Ideally this should have happened in the autumn but the wet and other matters got in the way so went tree hunting today. I came away with an early birthday present from himself - a beautiful Himalayan white - barked silver birch - Betula utilis var. jacquemontii 'Snow Queen'. This is a tree that I have read about in books and on blogs time and time again and observed close hand in gardens, as well as in some local municipal plantings. I'm afraid that the above photo does not do it justice. 'Silver Queen' is now at the back of the house, near the cold frame waiting for us to plant it. I will no doubt photo it again when it is in its dwelling place. We had no luck with the other trees on the wanted list but will have to make a determined effort to track them down. I see some regular garden centre/nursery visiting coming up during the next few weeks as I'm now a woman on a mission. Are there any plants especially trees and shrubs that you wish you had planted years ago?
Thursday, 3 January 2013
I've been scrabbling about in the back of kitchen cupboards today in search of jars. Not a case of efficient forward planning for marmalade making or potential jammy goodness or even the perfect pickle, but in search of just one suitable jar for a new project. I eventually came across a jar that has been decorated by either my mother or my sister - as well as the butterfly, a dragonfly and a bee are flying round its periphery. I'm not sure yet whether this jar will be big enough but I am hoping to use it to collect a year's worth of written reminders of what has made me feel happy - not necessarily big events but the little everyday happenings, that make you smile at the time. The idea comes from a friend who empties her jar out at the end of the year and reflects on all the positive things that have happened even in bleak years. I've already got one or two snippets to put in - a rainbow on New Year's Day, two robins feeding together at the bird feeding station again on the same day, as well as the fact that yesterday afternoon I solved the identity of whodunit in Susan Hill's latest book 'A Question Of Identity', a hundred pages or so before the end! Time now to find some paper to jot these down before they slip away like dreams into the forgotten zone. How will you be recording 2013?
Tuesday, 1 January 2013
"Joy to You
I have bought some snowdrops ; only just a few,
But quite enough to prove the world awake,
Cheerful and hopeful in the frosty dew
And for the pale sun's sake'
~ Christina Rosetti, 1830 -1894
As a new year unfolds I wish joy to anybody who visits here. May 2013 treat you and your patch of earth whether garden or allotment kindly. A huge big thanks to everyone who has called in during 2012 - your comments and support have been much appreciated and have often bought smiles to my face. Blogging would not be the same without you.

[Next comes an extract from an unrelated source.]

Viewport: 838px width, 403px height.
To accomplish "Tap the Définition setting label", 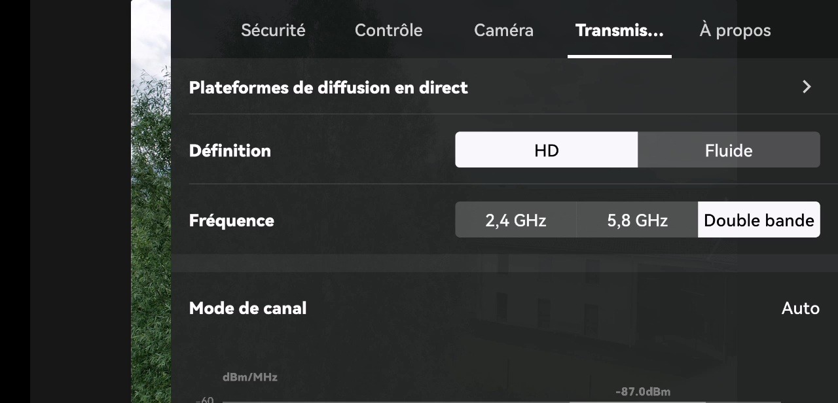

The above collage is composed of photos taken in the garden or on our travels during 2012. It was difficult to put one together, as having suffered major computer woes earlier this year most of my photos are floating about in limbo. I know where there are but accessing them in chronological order and then sorting them out, is going to be a major challenge for me to sort out this year. April and May when I usually take a lot of photos are especially elusive.
From left to right starting in the top left hand corner ~
January - snowdrops in my garden, February - snowdrops and irises at Abbeywood Gardens, March - in the greenhouse.
April - spring arrives, May - brunnera , June - on the street planting in Le Bec Helloin, Normandy.
July - my favourite geranium, August - wildlife in the garden, September - a window box in Arles.
October - cotoneaster foliage, November - smiling violas, December - sunshine on a rainy day.